* _AIM OF THE EXERCISE_
Turn the stretch of the records from the line containing "You are a computer-use agent." through the line containing "Action: 22,273" into a Markdown table with the columns Row and Text, one line per row, skipping blank lines. Leave the pictures out of the answer.

* _RECORD SET_

_ _ _ _

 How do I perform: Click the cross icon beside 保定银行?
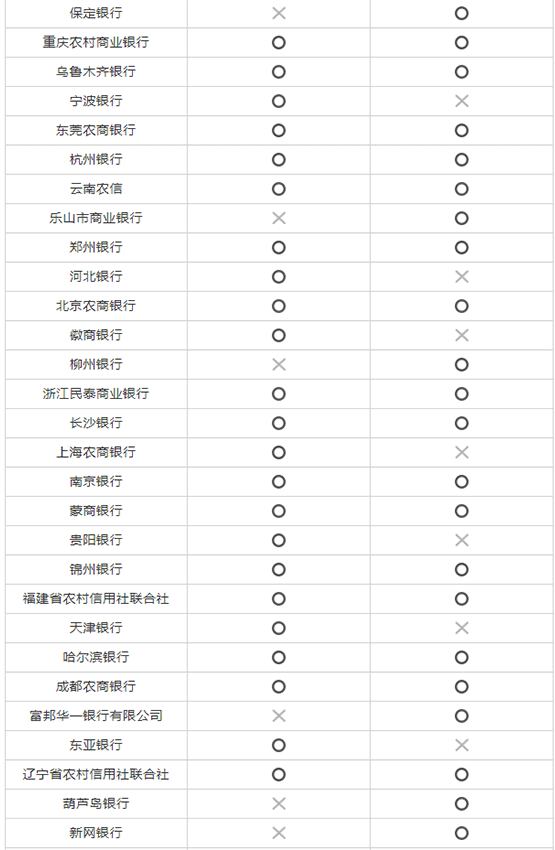pos(279,13)
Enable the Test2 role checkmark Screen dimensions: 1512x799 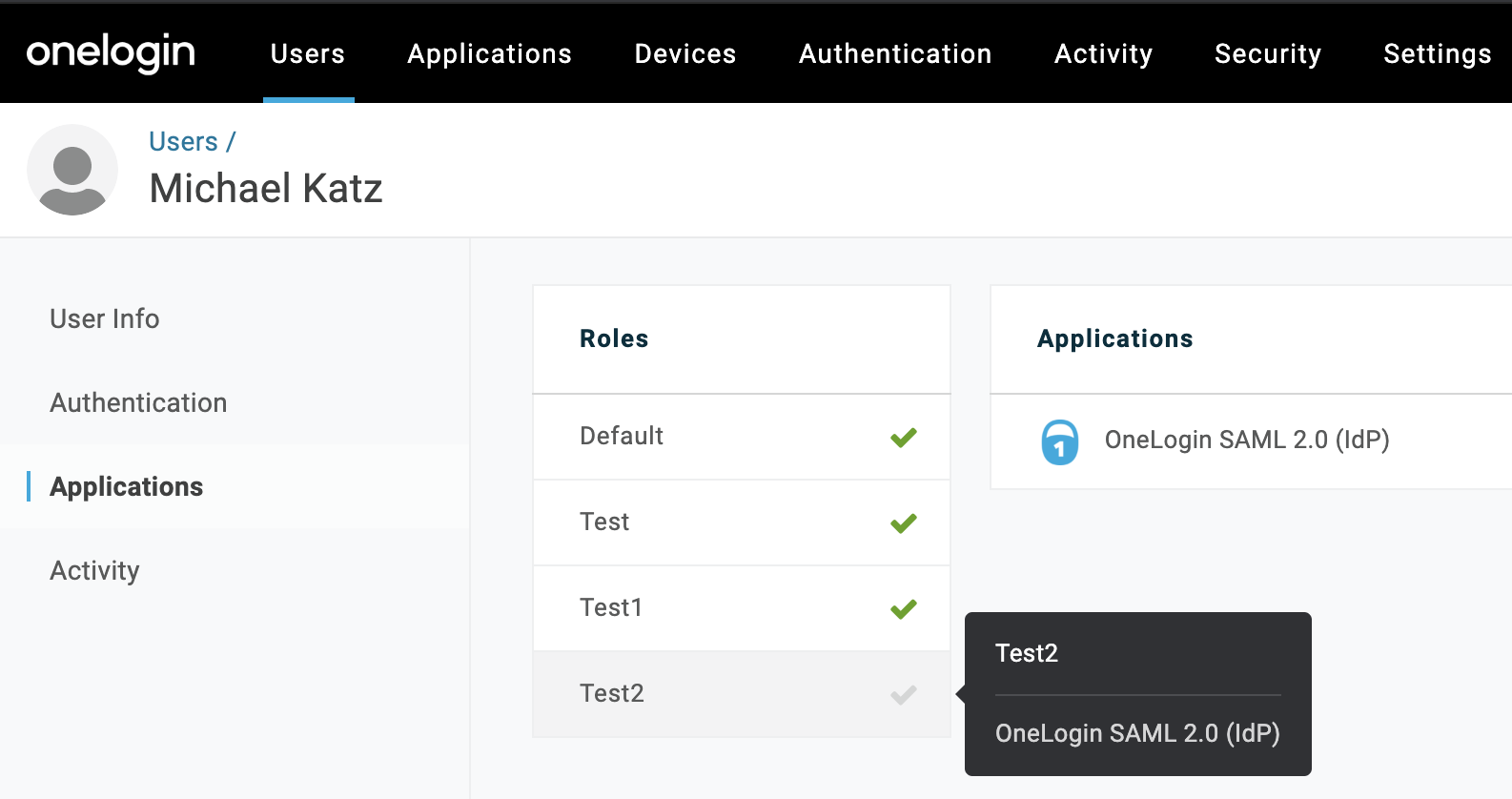[x=904, y=695]
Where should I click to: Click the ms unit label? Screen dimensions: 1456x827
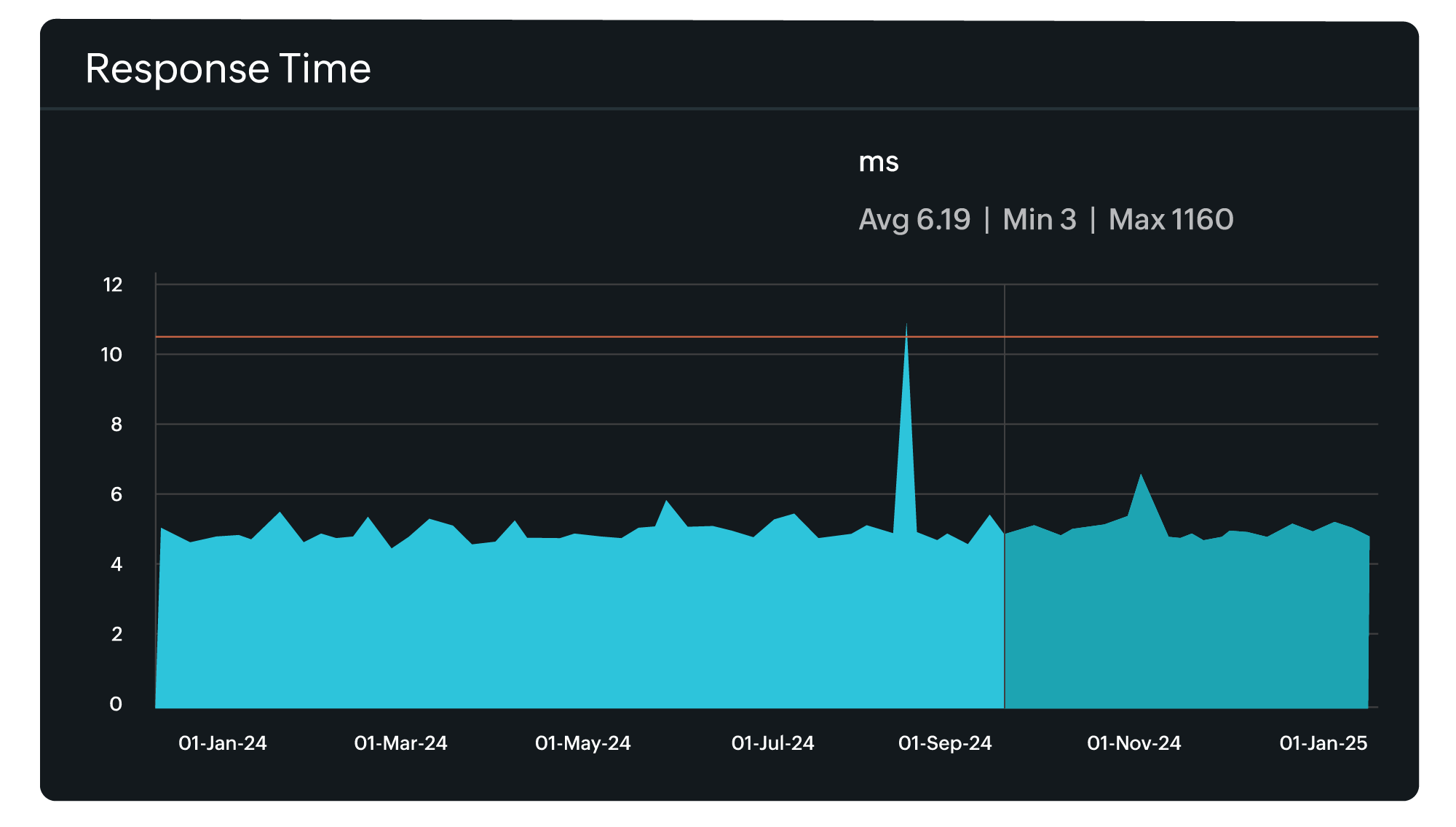point(878,162)
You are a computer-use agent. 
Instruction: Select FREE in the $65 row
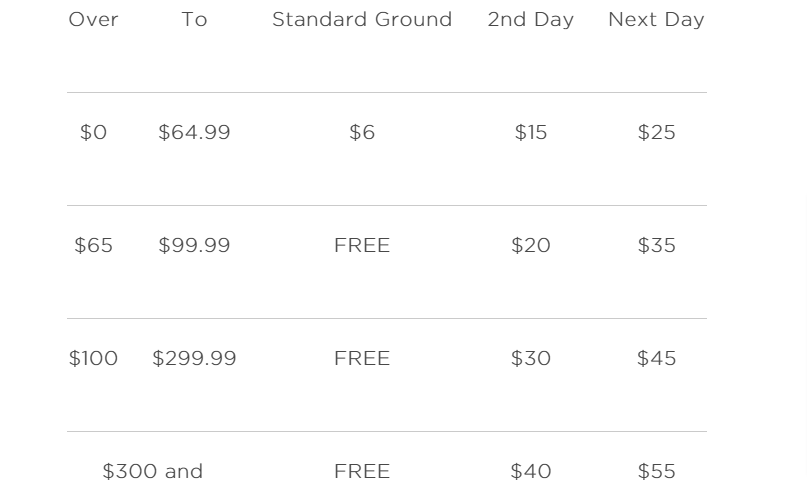tap(362, 245)
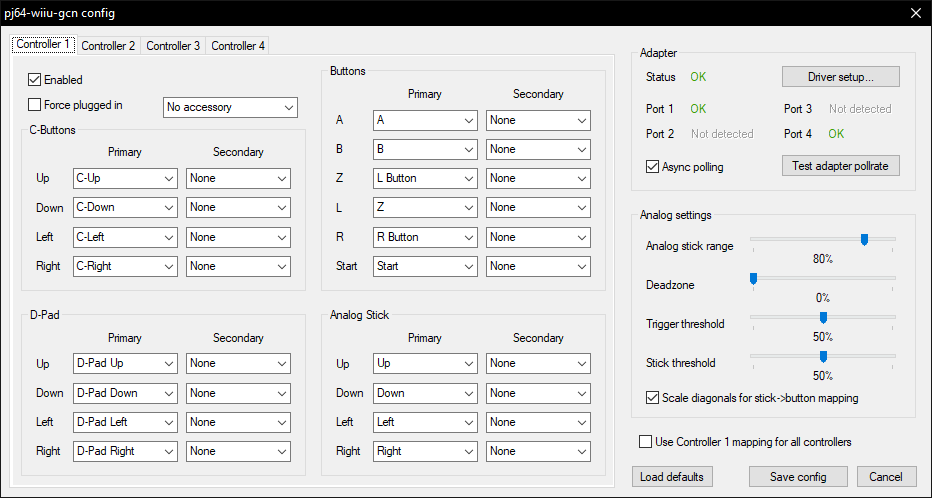Image resolution: width=932 pixels, height=498 pixels.
Task: Enable the Force plugged in option
Action: 35,105
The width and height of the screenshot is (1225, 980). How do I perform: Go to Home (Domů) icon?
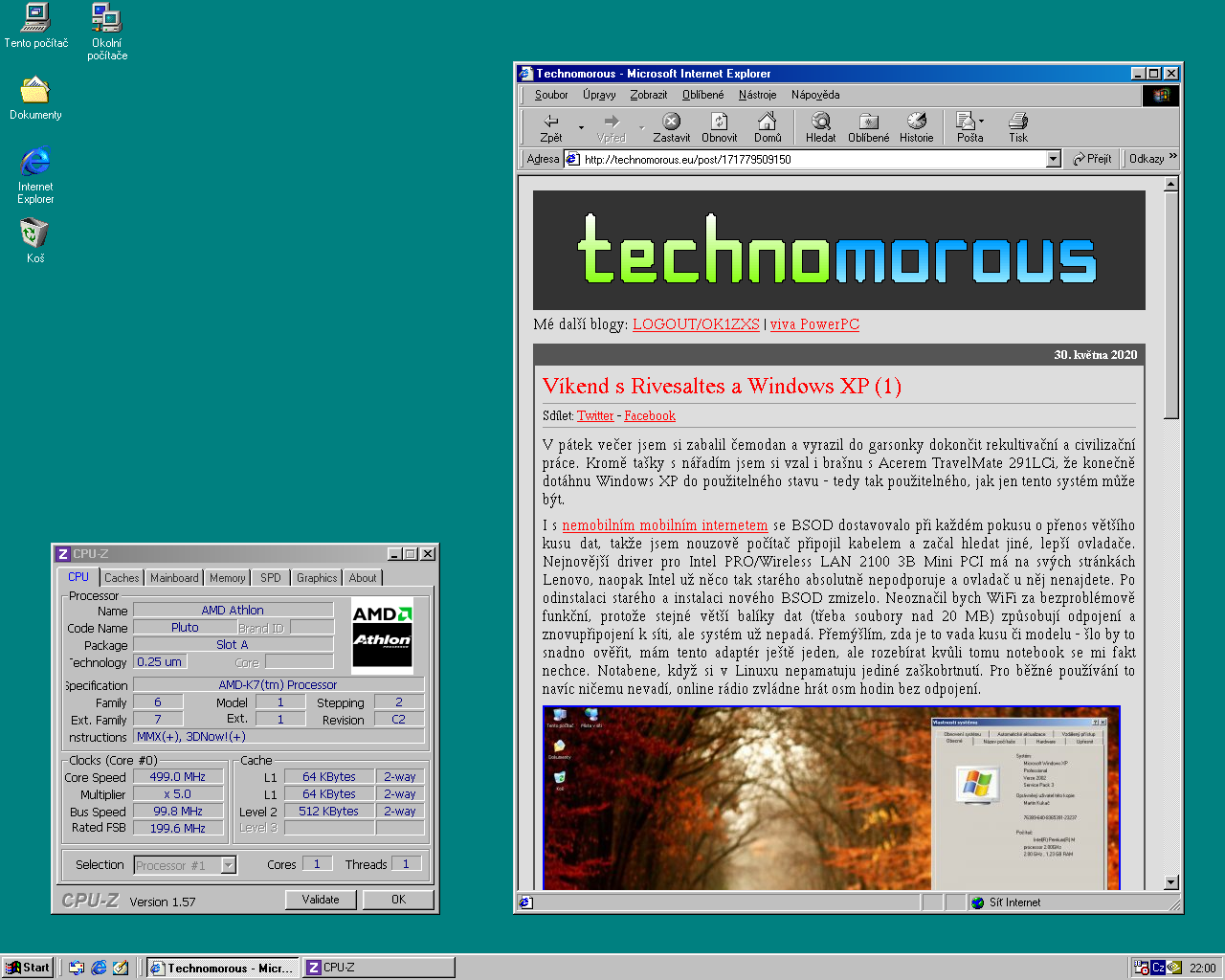click(x=768, y=122)
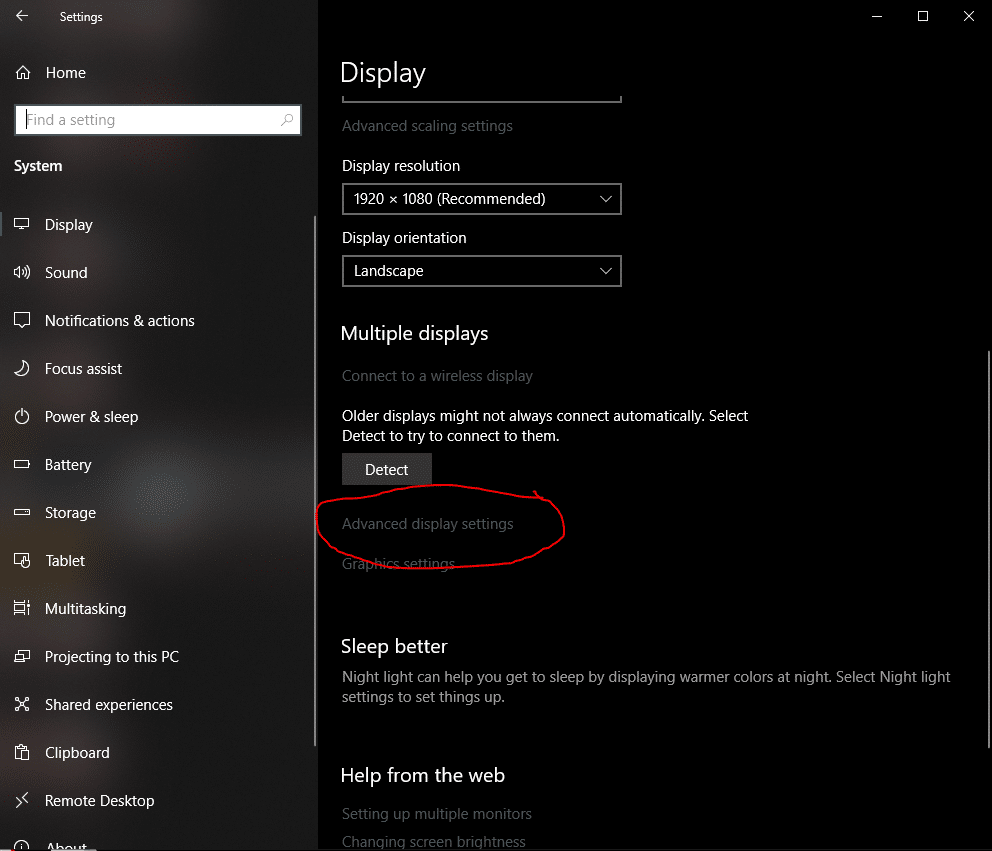This screenshot has width=992, height=851.
Task: Select the Sound speaker icon
Action: 22,273

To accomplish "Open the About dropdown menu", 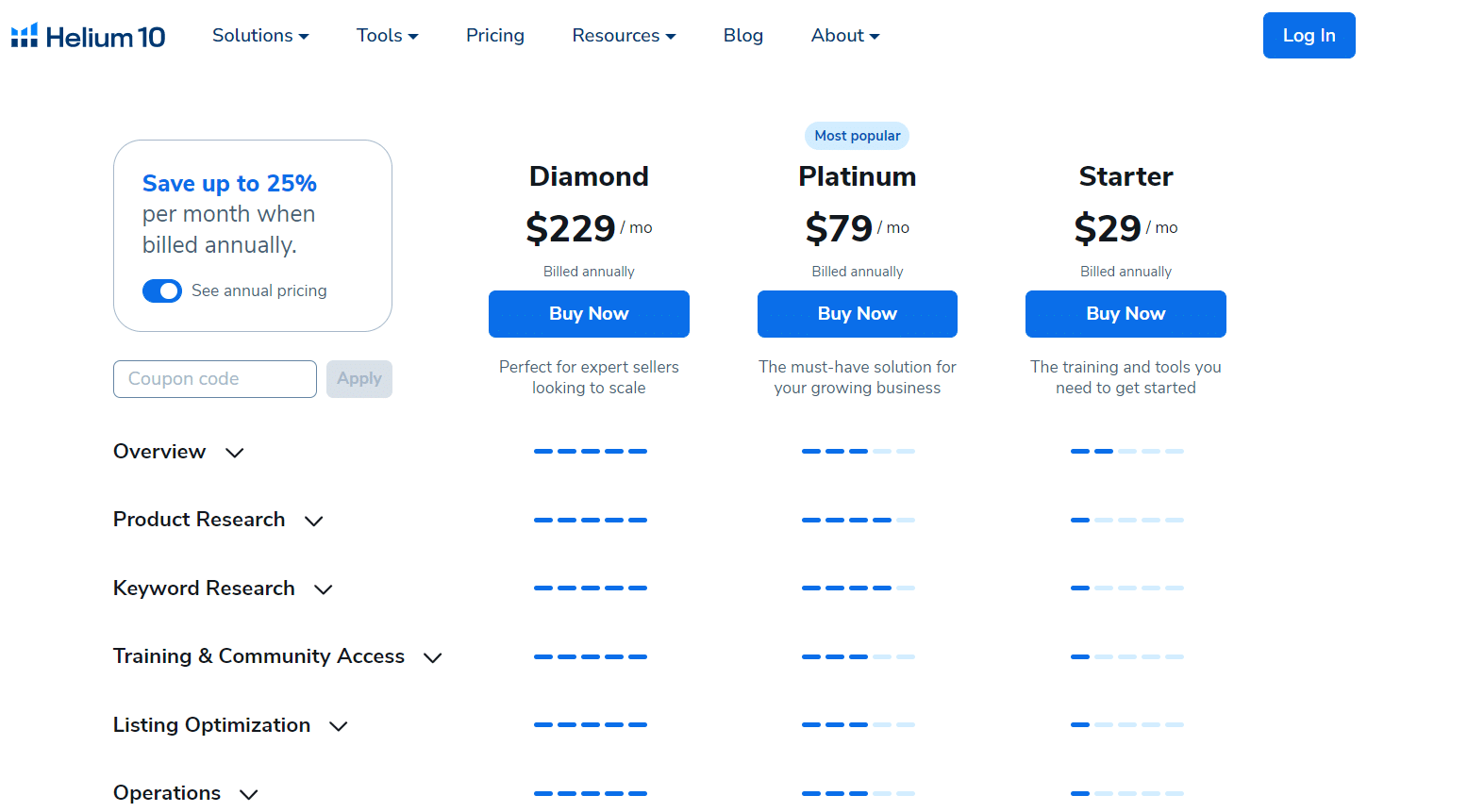I will pyautogui.click(x=844, y=35).
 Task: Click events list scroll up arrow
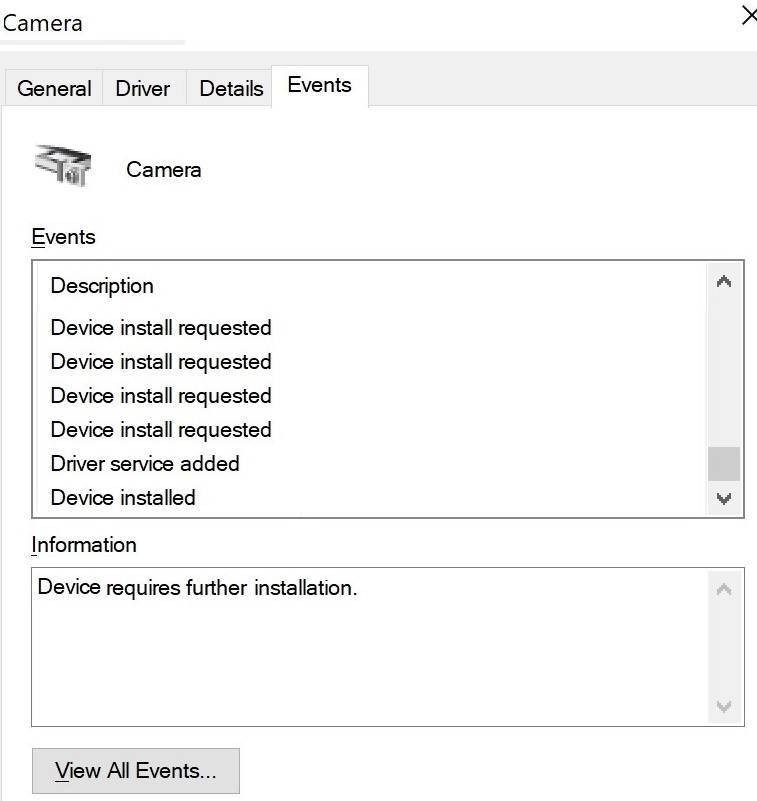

_ _ _ _

* _OUTPUT OF THE TASK_
| Row | Text |
|---|---|
| 1 | You are a computer-use agent.  |
| 2 | Instruction: Select FREE in the $65 row |
| 3 | tap(362, 245) |
| 4 | Image resolution: width=932 pixels, height=498 pixels. |
| 5 | Task: Enable the Force plugged in option |
| 6 | Action: 35,105 |
| 7 | The width and height of the screenshot is (1225, 980). How do I perform: Go to Home (Domů) icon? |
| 8 | click(x=768, y=122) |
| 9 | This screenshot has width=992, height=851. |
| 10 | Task: Select the Sound speaker icon |
| 11 | Action: 22,273 |